Any Dutch soapers on SMF who might be able to help me?


----------



## Obsidian (Dec 16, 2015)

Any chance you can post a ingredient list for either soap? I tried to look them up but I don't read dutch

From the pics I saw, it looks a lot like beldi. I've made this recipe before, liked it ok but I feel it needed a bit more cleansing ability.
http://wikitalks.com/2013/06/honey-beldi-hair/


----------



## IrishLass (Dec 17, 2015)

I'm not Dutch, but I learned a little bit about "green Soap/soft soap" in that loooong glycerin liquid soap thread over on the Dish forum, by Dish member Silver Doctor, who is a retired doctor. At least the USP formula for green soap anyway, that is. It's basically what jump-started the whole glycerin liquid soap-making movement amongst the different soap-making forums. 

Basically, the USP green soap is soap paste is made from saponifying olive oil with KOH, using glycerin instead of water. The method of using glycerin in place of water was developed by pharmacists to make green soap paste in a much quicker manner than the water-version. It turns out that green soap was used for lots of things by pharmacists back in the day (don't know if it still is or not).

For what it's worth, here is the link to that thread (see posts 857, 862 and 863, which includes the USP formula for green soap using glycerin): http://www.thedishforum.com/forum/i...cerin-method-liquid-soap/page-35#entry2795525

Also, see post 18 by SilverDoctor here, where he talks about the 2 different varieties of green soap: http://www.thedishforum.com/forum/i...t-is-widely-available-in-the-uk/#entry2812449 


HTH
IrishLass


----------



## Obsidian (Dec 17, 2015)

So it seems you can use any oil you want in your soft soap, guess that would depend on the use of the final product. I've actually made soap similar to that using water.

I made regular 100% olive oil paste for liquid soap but I added very little water to the paste, once it soaked into the paste, I whipped it with a stand mixer until it was creamy. Once it sat awhile, all the bubble went away and I was left with a thick soft gel like substance. The idea here was to make a soft soap base that would be easier to dilute when I needed more liquid soap.

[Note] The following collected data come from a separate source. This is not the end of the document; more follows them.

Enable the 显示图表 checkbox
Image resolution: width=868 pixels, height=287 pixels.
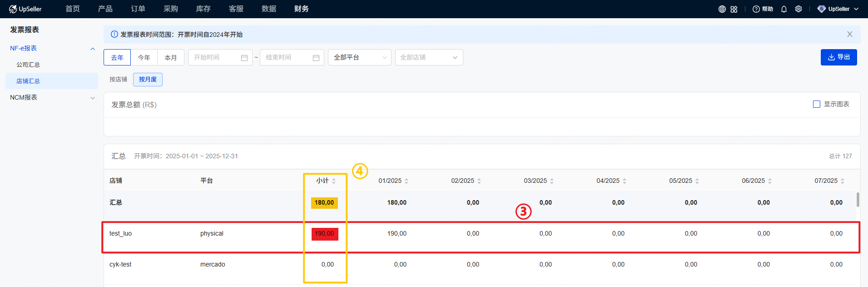(817, 104)
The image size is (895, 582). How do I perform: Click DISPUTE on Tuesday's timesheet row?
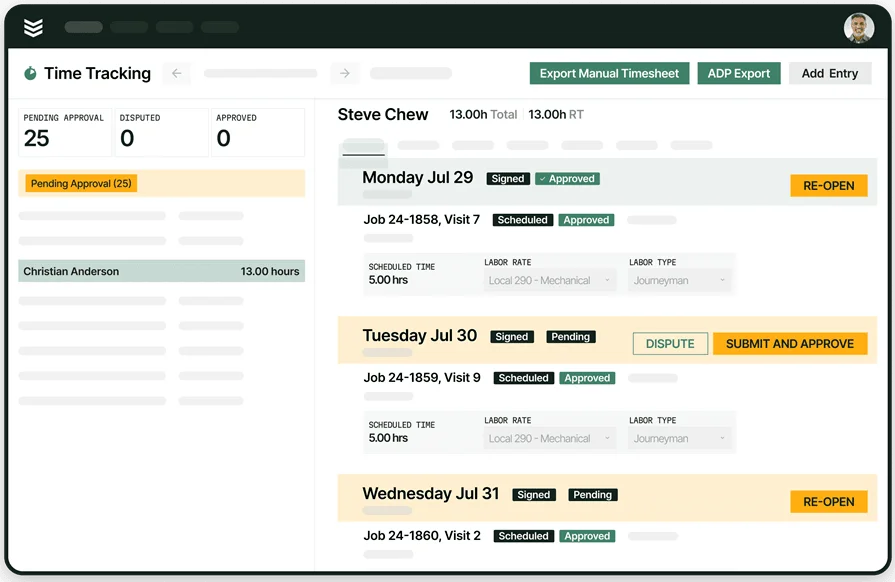(670, 343)
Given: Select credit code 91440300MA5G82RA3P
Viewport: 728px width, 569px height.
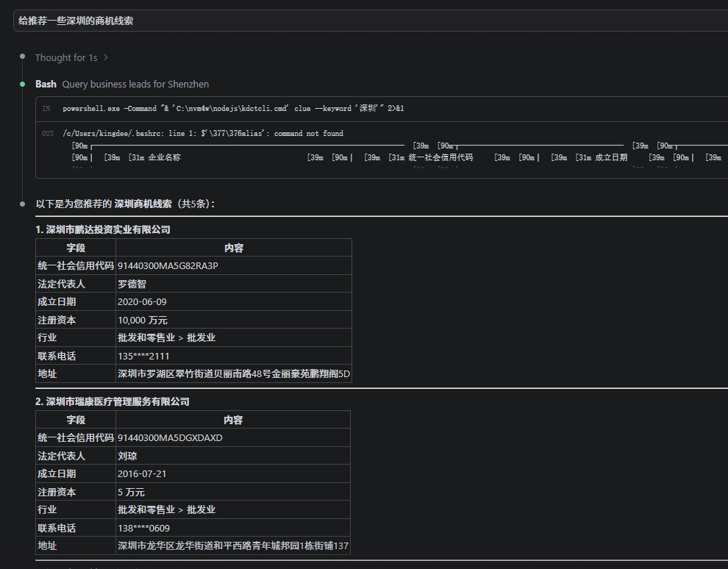Looking at the screenshot, I should point(168,265).
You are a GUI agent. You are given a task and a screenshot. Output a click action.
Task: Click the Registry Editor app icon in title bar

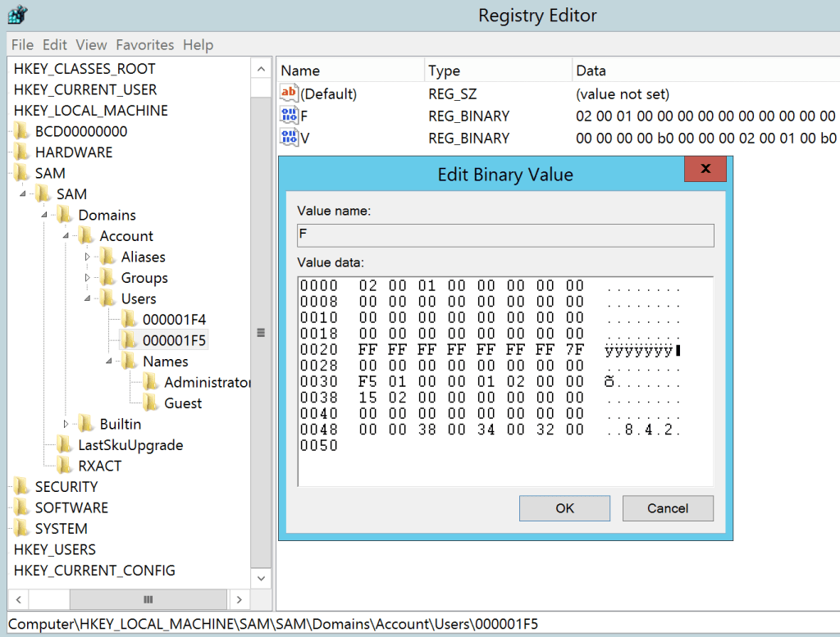pyautogui.click(x=16, y=16)
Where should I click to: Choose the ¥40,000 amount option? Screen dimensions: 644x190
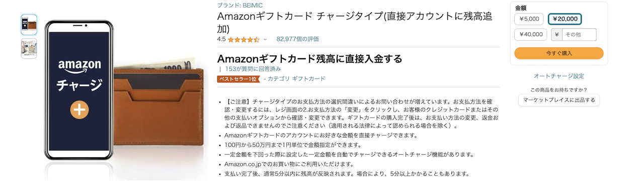tap(531, 35)
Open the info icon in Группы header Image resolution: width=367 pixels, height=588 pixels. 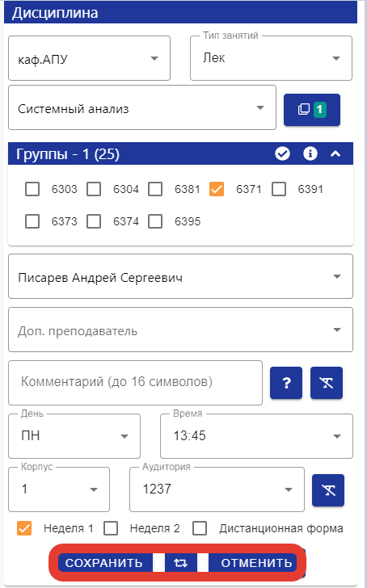click(310, 153)
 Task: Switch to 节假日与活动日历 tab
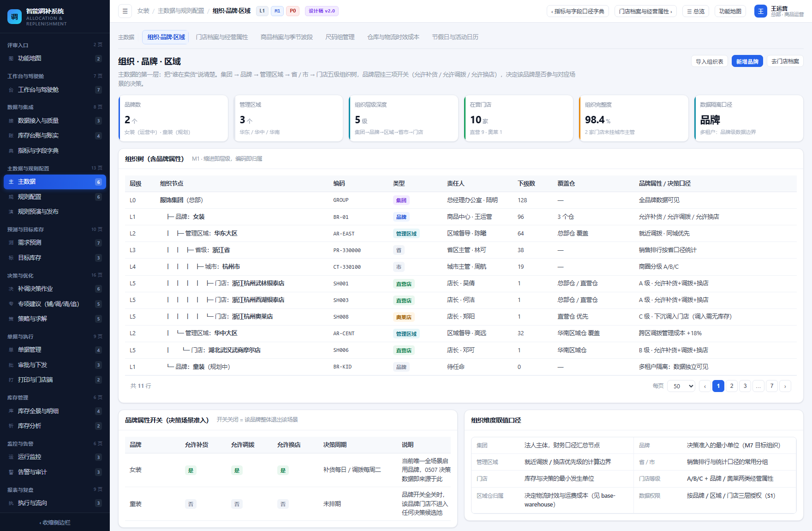point(455,37)
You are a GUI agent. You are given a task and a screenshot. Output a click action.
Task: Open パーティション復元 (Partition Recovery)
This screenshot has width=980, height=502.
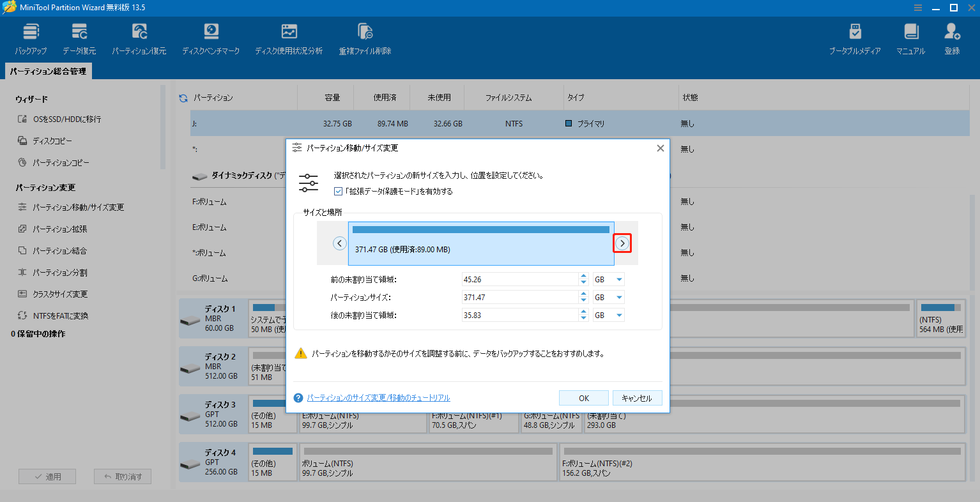[x=139, y=37]
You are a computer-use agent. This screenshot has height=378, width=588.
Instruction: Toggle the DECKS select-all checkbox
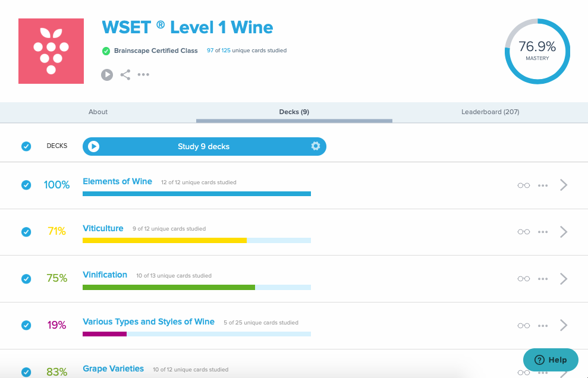click(26, 146)
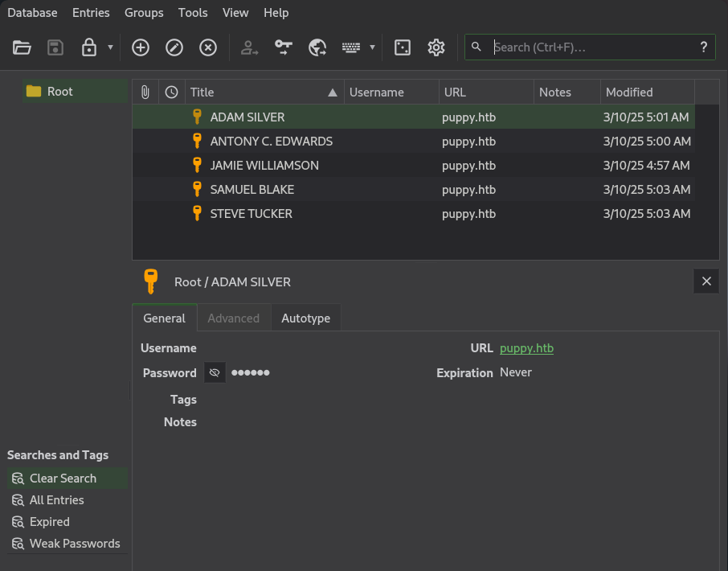Click the Delete Entry X icon

[x=208, y=47]
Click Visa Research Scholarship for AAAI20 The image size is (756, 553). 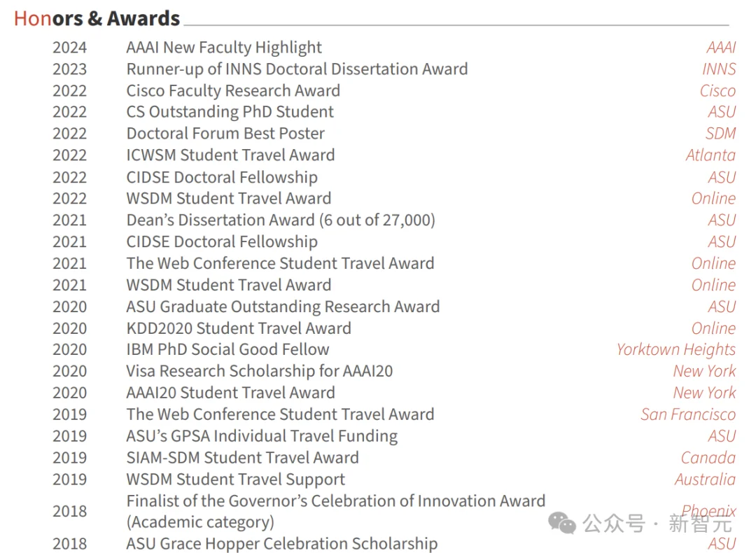pyautogui.click(x=259, y=371)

My second one was made with 100% HO safflower oil and I didn't have to dilute the finished paste, it was soft right out of the crock pot. I actually like this one better then the olive oil, its easier to work with and feels better on the skin. I do feel that both need coconut oil though, the lather is poor and there is no way I could clean dishes or greasy hands with either.


----------



## Misschief (Dec 17, 2015)

Awesome! I don't have time to do much reading at the moment (time to get ready for work) but will when I get home tonight. I've been wanting to try a soft soap for a long time but really didn't know where to start. I can read Dutch so tried searching for recipes in Dutch but couldn't find anything. 

Thanks IL!


----------



## Misschief (Jan 3, 2016)

I love serendipitous moments! My husband just happens to be reading a book about the history of the city of Amsterdam. In it, there was mention of "green soap" and how there were many soap makers along the canals of the city. The soap was made with hemp oil, rapeseed oil, and potash (KOH). That got me thinking, and Googling. I came across this brief article on a geneology website:

_The soap making business (in the Netherlands) goes back till the 15th century and the
ingredients were always strictly regulated in order to protect the
quality. The top years in the early 1600 could be characterized by
small-scaled production; most soap makers had only two or three man on
their pay list. Such a small company could produce between 30 to 60
barrels of the famous green soap per week. During the following 150 years the companies grew, but the production and quality declined.

The Dutch zeepzieders (soap makers) produced two kinds of soap: summer- and winter
soap. The two main ingredients were hemp-oil and coleseed-oil (rapeseed oil). From
Martinmas (11 November) until Shrove Tuesday (six weeks before Easter)
the mixture contained two parts hemp-oil and one part coleseed-oil and
from Shrove Tuesday until Martinmas two parts coleseed-oil and one part
hemp-oil. These two kinds of soap were called winter- and summer soap.
In later years linseed oil became the third ingredient, but it had to be
crystal clear, not turbid.

But increasing oil-prices forced the soap makers to bend their rules
sometimes; in 1704 and 1716 they were allowed to use butter in the
summer soap and in 1709 and 1740 they added talc, which had a negative
effect on the quality. Those deviations from the rules were exceptions,
the quality had to be protected. Soap makers who broke the rules by
using fish-oil could count on a 300 guilders fine and closure of their
mill for at least three months._

I can remember green soap (groene zeep) and soft soap (zachte zeep) so we must have used both kinds, winter and summer soap.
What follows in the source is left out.